Él se sentó en la única silla que había en la habitación.
—Veamos. Sonia es la mayor. Tiene treinta y seis años y cuatro hijos, todos chicos, unos auténticos demonios. Los fascinan los lagartos, las serpientes y los camaleones. Para horror de mi hermana, siempre se llevan a casa sus hallazgos y los dejan sueltos. Yo le digo que es un castigo de Dios por todas las cosas que me hizo cuando éramos pequeños.

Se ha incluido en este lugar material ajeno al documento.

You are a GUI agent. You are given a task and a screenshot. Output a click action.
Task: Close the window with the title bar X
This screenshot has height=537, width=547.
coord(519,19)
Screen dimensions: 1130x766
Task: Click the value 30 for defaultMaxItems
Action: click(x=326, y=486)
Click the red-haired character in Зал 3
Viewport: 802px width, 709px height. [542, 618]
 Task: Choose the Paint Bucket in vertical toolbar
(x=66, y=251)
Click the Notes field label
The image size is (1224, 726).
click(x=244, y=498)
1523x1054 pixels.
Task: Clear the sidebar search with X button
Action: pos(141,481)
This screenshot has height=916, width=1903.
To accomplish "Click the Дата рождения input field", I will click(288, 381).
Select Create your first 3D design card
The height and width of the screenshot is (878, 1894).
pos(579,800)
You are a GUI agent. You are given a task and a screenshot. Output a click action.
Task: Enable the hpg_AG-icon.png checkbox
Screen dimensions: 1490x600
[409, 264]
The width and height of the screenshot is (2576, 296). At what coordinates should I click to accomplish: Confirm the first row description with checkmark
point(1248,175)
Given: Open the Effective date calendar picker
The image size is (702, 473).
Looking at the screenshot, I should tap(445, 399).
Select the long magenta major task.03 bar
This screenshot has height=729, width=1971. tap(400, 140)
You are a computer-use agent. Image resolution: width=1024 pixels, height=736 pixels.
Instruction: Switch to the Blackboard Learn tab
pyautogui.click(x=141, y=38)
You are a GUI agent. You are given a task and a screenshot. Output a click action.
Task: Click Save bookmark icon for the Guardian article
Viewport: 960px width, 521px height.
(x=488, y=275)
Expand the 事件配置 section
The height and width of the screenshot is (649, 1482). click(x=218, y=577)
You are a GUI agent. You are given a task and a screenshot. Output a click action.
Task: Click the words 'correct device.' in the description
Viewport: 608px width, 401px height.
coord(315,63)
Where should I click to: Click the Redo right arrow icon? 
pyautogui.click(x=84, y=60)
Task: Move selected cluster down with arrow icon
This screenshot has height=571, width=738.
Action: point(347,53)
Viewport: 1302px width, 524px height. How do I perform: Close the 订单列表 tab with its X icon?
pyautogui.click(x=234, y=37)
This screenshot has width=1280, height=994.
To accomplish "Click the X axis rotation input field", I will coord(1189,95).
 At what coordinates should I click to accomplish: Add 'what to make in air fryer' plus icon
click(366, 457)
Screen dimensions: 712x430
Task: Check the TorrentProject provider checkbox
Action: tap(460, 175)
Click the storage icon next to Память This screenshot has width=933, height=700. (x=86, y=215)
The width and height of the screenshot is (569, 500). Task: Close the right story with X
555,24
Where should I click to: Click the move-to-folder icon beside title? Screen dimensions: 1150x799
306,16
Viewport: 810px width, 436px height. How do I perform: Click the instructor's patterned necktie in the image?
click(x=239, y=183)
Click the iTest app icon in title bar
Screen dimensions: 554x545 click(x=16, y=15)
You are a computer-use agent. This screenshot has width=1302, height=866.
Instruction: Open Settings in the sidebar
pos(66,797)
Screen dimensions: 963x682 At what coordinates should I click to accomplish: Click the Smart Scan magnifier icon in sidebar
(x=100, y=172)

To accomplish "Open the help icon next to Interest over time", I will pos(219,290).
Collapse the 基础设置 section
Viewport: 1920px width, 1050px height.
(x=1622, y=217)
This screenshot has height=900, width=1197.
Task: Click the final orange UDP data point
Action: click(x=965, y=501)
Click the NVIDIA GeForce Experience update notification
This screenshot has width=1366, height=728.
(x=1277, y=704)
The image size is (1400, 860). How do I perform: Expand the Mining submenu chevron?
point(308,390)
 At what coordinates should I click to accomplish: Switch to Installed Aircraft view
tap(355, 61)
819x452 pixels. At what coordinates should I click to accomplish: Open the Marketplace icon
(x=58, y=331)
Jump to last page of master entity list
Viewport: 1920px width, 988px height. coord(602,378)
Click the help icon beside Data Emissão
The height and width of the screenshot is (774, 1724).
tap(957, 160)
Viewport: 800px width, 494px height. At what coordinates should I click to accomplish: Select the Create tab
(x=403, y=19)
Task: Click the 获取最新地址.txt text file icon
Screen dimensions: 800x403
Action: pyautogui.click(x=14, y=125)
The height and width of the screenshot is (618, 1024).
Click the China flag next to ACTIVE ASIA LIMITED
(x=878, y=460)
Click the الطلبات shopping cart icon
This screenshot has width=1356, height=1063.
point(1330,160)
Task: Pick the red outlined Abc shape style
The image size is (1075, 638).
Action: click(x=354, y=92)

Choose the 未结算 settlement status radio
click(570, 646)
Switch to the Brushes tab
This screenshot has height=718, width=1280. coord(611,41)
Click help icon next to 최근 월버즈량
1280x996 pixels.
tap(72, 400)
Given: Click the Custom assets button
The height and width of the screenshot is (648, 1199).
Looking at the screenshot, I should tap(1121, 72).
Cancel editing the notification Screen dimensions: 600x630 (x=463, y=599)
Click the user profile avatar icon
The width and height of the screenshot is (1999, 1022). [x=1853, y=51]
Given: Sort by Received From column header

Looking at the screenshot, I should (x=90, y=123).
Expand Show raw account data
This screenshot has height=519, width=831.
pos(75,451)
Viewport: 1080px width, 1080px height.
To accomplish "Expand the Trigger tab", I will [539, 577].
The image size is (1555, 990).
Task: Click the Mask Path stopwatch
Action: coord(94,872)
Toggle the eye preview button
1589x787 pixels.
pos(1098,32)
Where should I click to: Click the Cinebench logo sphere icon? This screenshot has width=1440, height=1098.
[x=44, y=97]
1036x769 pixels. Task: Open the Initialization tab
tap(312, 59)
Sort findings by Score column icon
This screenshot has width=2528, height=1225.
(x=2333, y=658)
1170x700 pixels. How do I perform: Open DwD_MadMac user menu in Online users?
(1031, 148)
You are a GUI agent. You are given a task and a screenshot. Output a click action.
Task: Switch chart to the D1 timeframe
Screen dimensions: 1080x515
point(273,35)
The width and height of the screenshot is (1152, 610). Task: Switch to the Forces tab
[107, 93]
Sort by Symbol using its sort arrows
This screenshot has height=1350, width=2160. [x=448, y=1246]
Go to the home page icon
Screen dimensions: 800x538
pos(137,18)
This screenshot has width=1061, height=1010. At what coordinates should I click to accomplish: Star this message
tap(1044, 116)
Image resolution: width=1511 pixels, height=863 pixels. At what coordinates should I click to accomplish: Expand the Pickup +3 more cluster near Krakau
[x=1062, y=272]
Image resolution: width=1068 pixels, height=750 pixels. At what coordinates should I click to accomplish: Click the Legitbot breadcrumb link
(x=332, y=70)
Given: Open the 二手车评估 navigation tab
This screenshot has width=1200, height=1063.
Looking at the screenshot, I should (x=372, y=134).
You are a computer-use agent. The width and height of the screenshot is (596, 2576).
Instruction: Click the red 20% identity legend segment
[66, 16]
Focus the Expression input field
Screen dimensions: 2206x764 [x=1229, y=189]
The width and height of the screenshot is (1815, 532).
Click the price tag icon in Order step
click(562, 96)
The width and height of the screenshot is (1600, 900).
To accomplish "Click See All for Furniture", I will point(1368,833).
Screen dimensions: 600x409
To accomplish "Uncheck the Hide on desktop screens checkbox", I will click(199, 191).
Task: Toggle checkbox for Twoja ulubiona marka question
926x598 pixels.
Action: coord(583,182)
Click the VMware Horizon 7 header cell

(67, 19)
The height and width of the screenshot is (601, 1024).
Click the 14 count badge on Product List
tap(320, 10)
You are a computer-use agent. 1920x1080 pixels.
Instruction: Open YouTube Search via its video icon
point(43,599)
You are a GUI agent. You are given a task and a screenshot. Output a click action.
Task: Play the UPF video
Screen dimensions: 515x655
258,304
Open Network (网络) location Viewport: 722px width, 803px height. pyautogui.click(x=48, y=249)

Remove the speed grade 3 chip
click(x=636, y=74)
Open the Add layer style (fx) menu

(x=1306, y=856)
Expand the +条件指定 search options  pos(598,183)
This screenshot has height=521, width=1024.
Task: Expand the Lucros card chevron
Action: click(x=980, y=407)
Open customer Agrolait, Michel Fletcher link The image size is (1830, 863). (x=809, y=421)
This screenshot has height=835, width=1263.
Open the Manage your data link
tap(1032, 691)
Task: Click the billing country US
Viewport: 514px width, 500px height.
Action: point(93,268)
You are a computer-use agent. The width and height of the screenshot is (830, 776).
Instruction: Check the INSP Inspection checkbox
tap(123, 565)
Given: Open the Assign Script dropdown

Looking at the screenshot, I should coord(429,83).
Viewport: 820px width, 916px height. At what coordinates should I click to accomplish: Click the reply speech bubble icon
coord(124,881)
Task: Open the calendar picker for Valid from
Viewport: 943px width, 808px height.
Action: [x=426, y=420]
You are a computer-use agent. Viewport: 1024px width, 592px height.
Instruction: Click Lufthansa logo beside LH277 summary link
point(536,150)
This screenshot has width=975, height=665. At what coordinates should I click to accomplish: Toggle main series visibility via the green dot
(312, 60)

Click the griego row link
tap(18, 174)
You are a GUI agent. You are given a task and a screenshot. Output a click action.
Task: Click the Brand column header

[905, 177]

Paula se rió, compadeciéndose de ella.
—¿Y qué hace?
—Les da a su marido y a sus hijos cinco minutos para encontrar al bicho perdido y deshacerse de él.
—¿Y si no lo consiguen?
—Se va de tiendas. Puede comprarse un montón de perfumes y lencería en un espacio de tiempo increíblemente corto. Ella dice que su destreza con la tarjeta de crédito es una excelente motivación para su marido.
—No sé —dijo Paula, dudando—. Algunos maridos pensarían que un poco de lencería es una ventaja, más que un inconveniente.
Pedro sonrió.
—Sí. Pero no creo que a ella se le haya ocurrido todavía. O tal vez, sí. Sonia es una mujer muy misteriosa.